# Introduction to Clustering

The goal of clustering is to partition the input data into subsets.

For this exercise, we will use the same iris data we used in the classification module.

In [None]:
%matplotlib inline

import numpy as np
import matplotlib.pyplot as plt
from matplotlib.colors import ListedColormap
from sklearn import datasets

# load the iris data set
iris = datasets.load_iris()
# extract input output pairs
X = iris.data
Y = iris.target
cmap_data = ListedColormap(['#FF0000', '#00FF00', '#0000FF'])

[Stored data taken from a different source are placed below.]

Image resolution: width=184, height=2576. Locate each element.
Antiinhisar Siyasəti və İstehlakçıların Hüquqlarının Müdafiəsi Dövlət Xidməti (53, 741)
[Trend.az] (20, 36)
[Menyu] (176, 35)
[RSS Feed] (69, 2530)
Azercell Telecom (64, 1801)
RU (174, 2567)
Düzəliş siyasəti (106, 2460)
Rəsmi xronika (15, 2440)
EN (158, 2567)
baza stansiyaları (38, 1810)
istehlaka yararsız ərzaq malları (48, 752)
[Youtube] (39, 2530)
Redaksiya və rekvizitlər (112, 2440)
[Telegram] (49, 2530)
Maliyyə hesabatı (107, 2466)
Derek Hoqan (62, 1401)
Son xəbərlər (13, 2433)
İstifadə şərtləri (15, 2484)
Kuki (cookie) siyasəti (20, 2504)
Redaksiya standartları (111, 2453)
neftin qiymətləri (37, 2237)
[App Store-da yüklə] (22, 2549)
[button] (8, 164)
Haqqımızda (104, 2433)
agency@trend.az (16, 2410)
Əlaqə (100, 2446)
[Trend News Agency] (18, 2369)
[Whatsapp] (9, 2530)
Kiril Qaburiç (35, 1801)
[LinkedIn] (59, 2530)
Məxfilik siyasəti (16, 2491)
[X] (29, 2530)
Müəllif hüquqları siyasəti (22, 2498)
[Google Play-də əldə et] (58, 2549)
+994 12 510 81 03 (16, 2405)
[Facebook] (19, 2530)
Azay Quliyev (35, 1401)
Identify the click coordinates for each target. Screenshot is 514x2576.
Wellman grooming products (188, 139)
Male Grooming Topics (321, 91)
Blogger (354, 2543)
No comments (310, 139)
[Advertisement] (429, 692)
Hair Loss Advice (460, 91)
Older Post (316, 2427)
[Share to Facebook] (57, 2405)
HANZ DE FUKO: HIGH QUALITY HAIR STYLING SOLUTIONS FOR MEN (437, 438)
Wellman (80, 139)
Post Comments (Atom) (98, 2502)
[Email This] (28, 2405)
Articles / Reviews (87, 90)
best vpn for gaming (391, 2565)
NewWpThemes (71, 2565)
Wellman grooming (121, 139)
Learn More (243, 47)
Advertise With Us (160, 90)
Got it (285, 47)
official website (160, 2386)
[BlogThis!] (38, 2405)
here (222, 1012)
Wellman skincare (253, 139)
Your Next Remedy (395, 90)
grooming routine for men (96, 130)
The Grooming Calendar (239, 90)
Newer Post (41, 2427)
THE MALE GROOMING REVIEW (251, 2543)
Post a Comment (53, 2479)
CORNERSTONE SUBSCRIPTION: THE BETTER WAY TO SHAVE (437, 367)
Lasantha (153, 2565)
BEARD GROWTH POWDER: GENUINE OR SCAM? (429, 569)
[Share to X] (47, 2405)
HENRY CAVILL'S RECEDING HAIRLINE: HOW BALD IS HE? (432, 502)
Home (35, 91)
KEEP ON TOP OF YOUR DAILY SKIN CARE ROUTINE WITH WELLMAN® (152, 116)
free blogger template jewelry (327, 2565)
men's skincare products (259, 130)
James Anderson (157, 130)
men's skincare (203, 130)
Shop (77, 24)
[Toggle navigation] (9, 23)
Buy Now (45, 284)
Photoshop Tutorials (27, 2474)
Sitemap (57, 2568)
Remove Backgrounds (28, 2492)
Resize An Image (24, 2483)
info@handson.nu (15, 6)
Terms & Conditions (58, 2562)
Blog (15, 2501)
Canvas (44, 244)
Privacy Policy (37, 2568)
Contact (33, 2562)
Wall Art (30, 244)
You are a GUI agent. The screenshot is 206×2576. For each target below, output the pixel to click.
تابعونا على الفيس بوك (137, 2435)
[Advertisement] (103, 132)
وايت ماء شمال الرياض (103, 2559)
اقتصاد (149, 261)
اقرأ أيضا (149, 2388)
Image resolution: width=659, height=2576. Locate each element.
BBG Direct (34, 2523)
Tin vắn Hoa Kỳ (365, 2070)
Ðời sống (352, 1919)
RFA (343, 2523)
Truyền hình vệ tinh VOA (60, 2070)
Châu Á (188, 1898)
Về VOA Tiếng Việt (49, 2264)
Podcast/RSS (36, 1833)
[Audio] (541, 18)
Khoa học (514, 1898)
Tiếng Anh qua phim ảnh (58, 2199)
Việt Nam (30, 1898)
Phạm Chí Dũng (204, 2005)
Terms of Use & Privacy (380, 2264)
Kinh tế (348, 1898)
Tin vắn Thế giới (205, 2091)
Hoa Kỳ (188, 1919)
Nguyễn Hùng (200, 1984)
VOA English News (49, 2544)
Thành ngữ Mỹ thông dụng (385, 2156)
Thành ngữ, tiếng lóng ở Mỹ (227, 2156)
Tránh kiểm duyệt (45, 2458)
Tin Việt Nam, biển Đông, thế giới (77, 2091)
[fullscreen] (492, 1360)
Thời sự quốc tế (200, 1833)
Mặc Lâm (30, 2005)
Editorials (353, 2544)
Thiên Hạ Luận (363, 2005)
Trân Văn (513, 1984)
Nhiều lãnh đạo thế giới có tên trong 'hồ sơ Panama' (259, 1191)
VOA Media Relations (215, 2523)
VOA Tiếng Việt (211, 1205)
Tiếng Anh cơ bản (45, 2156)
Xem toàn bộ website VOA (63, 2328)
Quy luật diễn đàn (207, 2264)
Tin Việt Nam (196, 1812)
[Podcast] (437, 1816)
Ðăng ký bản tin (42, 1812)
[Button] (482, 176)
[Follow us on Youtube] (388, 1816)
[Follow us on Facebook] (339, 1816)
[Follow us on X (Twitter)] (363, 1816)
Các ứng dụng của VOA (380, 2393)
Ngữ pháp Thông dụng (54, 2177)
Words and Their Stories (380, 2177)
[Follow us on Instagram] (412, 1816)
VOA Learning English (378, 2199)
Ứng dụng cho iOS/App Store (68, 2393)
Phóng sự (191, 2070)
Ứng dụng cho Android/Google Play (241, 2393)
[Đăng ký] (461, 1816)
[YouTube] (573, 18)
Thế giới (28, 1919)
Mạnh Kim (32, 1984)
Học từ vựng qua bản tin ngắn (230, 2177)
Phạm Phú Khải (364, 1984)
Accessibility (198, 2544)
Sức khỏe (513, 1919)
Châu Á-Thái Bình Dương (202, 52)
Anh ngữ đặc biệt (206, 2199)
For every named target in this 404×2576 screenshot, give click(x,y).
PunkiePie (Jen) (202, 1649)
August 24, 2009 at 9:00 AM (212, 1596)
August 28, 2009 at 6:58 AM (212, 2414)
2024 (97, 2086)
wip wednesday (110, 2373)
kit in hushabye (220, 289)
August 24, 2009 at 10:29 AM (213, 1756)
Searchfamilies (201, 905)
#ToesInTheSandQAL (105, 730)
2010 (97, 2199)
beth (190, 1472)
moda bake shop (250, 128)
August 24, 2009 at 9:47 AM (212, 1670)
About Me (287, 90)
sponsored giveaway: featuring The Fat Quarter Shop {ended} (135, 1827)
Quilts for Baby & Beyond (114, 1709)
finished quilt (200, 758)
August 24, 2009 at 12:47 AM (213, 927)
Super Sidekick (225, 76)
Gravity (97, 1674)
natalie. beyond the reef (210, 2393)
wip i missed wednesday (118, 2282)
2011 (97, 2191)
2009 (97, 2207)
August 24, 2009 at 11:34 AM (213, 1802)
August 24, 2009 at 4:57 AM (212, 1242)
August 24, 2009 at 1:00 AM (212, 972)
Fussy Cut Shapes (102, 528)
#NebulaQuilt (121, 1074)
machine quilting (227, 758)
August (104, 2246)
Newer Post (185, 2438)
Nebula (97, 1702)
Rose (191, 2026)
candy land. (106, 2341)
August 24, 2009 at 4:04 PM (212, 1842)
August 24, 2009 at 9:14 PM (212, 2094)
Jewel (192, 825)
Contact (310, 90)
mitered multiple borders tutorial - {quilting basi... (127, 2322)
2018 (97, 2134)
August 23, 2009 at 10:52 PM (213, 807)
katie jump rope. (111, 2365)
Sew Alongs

def euclideanDistance(x1, x2):
    d2 = np.sum((x1 - x2)**2, axis=1)
    return np.sqrt(d2)

## k-means clustering
The idea of the k-means clustering is to find k points that will partition the data such that the overall distance between any of the training points to the nearest point in the set of k points is minimized.
An iterative procedure that tries to minimize this objective is the following:
1. start with a random set of k different points that cover the space where data lies.
2. for each of the k points find the set of points in the training data that are closer to them
3. Update the position of each of the k points by computing the mean of the set of points that where assigned in the previous step.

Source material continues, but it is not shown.